Green’s Dictionary of Slang

gander n.1

[reverse anthropomorphism]

1. a husband.

[UK]Satirist (London) 2 Dec. 390/2: ‘Philpotts, who, I see has got eighteen children, must be a powerful member of the new sect—in fact, I always thought him a proper-gander’.
[UK]Farmer & Henley Sl. and Its Analogues.
[Aus]Crowe Aus. Sl. Dict. 31: Gander, a married man.

2. (US) a man or husband who is away from home, a ‘grass-widower’.

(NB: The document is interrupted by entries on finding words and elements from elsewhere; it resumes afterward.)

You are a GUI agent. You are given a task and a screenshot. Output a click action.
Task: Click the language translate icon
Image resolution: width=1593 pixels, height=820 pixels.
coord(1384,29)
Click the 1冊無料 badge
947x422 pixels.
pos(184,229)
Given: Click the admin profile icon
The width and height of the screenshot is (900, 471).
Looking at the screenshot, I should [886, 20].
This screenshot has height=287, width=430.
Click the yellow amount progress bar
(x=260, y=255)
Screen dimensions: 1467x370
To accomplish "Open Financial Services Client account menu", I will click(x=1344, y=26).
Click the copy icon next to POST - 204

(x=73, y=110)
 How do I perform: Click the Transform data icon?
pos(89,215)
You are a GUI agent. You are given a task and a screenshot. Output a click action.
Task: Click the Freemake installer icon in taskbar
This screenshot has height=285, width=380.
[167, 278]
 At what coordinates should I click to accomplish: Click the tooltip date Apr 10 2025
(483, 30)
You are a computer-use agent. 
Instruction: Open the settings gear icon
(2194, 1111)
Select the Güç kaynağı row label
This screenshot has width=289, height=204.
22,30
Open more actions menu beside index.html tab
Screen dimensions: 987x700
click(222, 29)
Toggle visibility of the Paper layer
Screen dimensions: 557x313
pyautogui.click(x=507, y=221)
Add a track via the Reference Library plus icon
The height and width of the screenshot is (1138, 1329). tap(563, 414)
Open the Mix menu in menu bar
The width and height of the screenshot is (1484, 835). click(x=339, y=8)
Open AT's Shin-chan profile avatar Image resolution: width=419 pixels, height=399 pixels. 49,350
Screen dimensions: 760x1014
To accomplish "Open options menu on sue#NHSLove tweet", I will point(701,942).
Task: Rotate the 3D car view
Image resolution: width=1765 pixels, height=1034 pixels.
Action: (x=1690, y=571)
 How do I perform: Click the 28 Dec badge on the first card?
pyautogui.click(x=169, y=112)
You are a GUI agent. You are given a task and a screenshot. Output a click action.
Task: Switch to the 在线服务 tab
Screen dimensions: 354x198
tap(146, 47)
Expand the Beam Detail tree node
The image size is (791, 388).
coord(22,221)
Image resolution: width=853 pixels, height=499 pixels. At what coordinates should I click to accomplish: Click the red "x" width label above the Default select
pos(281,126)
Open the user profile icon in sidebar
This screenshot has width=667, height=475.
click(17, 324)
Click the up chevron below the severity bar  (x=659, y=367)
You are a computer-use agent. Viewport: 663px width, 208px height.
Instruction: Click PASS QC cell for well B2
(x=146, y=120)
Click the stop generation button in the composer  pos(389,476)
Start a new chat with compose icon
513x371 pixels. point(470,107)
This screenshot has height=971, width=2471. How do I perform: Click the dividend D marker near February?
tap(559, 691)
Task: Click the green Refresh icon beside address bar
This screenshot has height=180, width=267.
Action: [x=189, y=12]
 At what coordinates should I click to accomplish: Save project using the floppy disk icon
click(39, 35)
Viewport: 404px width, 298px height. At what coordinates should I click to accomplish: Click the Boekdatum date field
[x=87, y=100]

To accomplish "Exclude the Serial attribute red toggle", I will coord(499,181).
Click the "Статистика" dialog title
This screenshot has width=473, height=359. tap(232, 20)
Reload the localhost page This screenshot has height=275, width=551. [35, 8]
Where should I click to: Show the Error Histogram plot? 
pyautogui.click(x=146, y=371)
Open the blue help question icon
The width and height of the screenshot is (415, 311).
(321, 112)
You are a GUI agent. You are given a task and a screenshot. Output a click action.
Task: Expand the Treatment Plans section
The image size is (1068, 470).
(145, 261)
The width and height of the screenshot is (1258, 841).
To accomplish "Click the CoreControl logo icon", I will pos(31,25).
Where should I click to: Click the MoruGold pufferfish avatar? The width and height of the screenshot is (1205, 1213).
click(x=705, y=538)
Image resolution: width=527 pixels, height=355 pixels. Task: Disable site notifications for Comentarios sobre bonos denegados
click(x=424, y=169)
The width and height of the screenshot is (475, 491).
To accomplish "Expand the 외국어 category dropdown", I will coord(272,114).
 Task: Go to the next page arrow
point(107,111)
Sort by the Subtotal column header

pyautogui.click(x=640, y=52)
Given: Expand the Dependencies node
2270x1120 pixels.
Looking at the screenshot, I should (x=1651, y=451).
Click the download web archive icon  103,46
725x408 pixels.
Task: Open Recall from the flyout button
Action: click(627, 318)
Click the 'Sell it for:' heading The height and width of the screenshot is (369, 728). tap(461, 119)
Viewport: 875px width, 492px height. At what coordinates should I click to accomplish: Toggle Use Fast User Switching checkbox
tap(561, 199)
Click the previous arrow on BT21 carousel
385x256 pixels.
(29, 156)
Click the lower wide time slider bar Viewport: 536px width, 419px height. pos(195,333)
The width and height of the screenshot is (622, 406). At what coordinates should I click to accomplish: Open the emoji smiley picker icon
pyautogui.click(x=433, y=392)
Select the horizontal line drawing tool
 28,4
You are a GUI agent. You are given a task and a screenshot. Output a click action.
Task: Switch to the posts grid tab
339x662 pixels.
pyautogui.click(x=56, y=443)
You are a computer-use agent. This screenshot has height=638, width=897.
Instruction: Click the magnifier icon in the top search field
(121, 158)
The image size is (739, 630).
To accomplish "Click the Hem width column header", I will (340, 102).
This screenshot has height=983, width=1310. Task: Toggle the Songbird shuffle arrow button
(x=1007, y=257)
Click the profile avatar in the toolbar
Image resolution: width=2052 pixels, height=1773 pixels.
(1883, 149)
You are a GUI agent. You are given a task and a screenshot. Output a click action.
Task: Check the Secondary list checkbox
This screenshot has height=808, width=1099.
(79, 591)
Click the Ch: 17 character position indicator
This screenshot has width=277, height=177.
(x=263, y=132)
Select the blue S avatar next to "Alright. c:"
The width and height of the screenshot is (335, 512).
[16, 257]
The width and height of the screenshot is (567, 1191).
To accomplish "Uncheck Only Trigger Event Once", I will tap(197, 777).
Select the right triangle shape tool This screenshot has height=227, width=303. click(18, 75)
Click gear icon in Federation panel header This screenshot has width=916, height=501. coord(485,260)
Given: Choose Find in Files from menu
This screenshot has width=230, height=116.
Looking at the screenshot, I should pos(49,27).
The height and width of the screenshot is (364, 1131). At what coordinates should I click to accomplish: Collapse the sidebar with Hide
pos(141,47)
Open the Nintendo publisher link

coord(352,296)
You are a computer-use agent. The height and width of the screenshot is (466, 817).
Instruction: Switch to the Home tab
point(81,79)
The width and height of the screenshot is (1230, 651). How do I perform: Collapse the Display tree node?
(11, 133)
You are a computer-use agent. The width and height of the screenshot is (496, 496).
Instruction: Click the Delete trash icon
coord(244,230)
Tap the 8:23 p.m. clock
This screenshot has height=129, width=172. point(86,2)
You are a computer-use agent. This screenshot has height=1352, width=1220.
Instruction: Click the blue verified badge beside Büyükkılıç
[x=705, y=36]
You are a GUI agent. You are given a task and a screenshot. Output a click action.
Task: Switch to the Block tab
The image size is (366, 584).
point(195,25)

[US]Matsell Vocabulum 36: gander A married man not living at home with his wife.
[US]Dly Dispatch (Richmond, VA) 1 Nov. 3/3: The detective [...] pointed out to the newspaper-man [...] a ‘gander,’ a married man.
[UK]Farmer & Henley Sl. and Its Analogues.
[US]E.S. Gardner ‘Leg Man’ in Ruhm Hard-Boiled Detective (1977) 216: You seem to think a middle-aged old gander is going to get a sweet, innocent girl to fall for just your own sweet self. Bunk!

SE in slang use

In phrases

gander-gutted (adj.)

US very thin.

[US]Gleaner (Manchester, NH) 30 Dec. n.p.: That long-legged, gander-gutted, sap-head.
[US]S.P. Avery Mrs. Partington's Carpet-bag of Fun 81: He put me in mind of a pair of kitchen tongs, all legs, shaft, and head, and no belly: a real gander gutted looking critter, as holler as a bamboo walking cane, and twice as yaller.